== EXCERPT ==

Friday, 31 August 2007

Bulk Password Generation Part 1

I recently received a list of passwords from someone that had been generated from an administration tool in use at their organisation.
They were interested in knowing whether I could create a tool that would reproduce the passwords for them.

Apparently, the way the tool worked was to generate a password using the numeric asset identifier of the PC the password was to be used on.
The tool produced two passwords for each PC. I am told that one is the password for the local administrator account, and the other was a password for the system BIOS.

The list I received contained a total of 1000 passwords, two for each of the first 500 assets (0 to 499).

The passwords were similar in appearance.
The first set of passwords (which I believe were the local administrator passwords) were 8 characters long, and were structured like this:
UlUlUnns
Where U is Uppercase letter, l is lowercase letter, n is number and s was a symbol.

===
== EXTRACTED RECORDS ==

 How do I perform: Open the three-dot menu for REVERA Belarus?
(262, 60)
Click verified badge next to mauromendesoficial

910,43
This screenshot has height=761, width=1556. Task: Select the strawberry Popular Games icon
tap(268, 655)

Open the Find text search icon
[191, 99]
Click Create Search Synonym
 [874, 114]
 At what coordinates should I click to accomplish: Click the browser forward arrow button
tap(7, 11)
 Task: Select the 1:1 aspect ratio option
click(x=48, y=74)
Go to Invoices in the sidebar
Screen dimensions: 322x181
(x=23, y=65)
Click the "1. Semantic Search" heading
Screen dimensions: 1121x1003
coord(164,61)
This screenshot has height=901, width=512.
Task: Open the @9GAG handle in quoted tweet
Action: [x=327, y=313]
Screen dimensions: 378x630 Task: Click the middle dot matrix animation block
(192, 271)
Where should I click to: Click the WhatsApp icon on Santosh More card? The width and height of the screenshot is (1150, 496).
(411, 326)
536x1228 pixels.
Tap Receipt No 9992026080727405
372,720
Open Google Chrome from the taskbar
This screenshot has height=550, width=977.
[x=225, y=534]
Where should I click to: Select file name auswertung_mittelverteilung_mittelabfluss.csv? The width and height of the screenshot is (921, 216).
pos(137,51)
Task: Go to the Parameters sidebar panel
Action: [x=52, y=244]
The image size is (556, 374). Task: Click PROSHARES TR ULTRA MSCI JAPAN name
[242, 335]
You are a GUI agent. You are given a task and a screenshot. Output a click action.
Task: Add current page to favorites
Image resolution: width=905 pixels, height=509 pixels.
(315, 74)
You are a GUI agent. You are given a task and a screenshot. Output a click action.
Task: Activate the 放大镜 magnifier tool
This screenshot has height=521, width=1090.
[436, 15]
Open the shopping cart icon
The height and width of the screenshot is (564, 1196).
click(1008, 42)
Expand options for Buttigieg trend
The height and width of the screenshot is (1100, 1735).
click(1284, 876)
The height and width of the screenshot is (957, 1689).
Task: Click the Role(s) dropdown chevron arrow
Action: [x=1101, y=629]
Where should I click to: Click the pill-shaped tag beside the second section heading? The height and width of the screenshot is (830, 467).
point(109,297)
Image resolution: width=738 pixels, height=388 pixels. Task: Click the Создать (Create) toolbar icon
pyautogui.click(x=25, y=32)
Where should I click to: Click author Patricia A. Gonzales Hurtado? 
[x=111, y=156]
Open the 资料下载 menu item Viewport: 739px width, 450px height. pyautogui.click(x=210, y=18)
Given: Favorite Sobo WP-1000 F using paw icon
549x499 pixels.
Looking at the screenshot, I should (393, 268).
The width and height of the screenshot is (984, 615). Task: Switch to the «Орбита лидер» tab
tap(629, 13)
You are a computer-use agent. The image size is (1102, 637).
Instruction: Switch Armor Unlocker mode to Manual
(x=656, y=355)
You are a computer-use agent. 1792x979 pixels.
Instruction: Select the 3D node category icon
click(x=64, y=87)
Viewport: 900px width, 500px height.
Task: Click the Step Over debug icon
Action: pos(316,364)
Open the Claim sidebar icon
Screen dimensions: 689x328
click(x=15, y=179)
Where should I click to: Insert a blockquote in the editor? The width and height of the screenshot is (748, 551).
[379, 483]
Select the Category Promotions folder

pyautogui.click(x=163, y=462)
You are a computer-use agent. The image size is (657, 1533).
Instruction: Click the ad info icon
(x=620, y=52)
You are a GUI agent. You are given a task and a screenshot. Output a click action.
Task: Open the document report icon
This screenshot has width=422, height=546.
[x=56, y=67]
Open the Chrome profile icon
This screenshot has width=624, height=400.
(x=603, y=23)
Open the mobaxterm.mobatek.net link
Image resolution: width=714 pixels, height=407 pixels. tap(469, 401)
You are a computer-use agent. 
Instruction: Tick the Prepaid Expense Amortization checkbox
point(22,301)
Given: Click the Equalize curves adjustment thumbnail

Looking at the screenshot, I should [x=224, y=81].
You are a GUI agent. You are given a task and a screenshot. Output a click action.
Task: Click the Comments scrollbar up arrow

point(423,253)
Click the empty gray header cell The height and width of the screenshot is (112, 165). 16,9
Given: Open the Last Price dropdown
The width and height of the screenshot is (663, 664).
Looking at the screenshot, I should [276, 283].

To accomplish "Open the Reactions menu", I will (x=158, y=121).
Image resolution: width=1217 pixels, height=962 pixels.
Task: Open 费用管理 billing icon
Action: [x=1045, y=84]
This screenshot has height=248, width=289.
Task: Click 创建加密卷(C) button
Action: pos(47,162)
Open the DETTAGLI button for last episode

===

WHAT YOU HAVE TO DO: Please answer from the post on bulk password generation: what did the administration tool use to generate each password?

ANSWER TO THIS EXERCISE: The numeric asset identifier of the PC the password was for.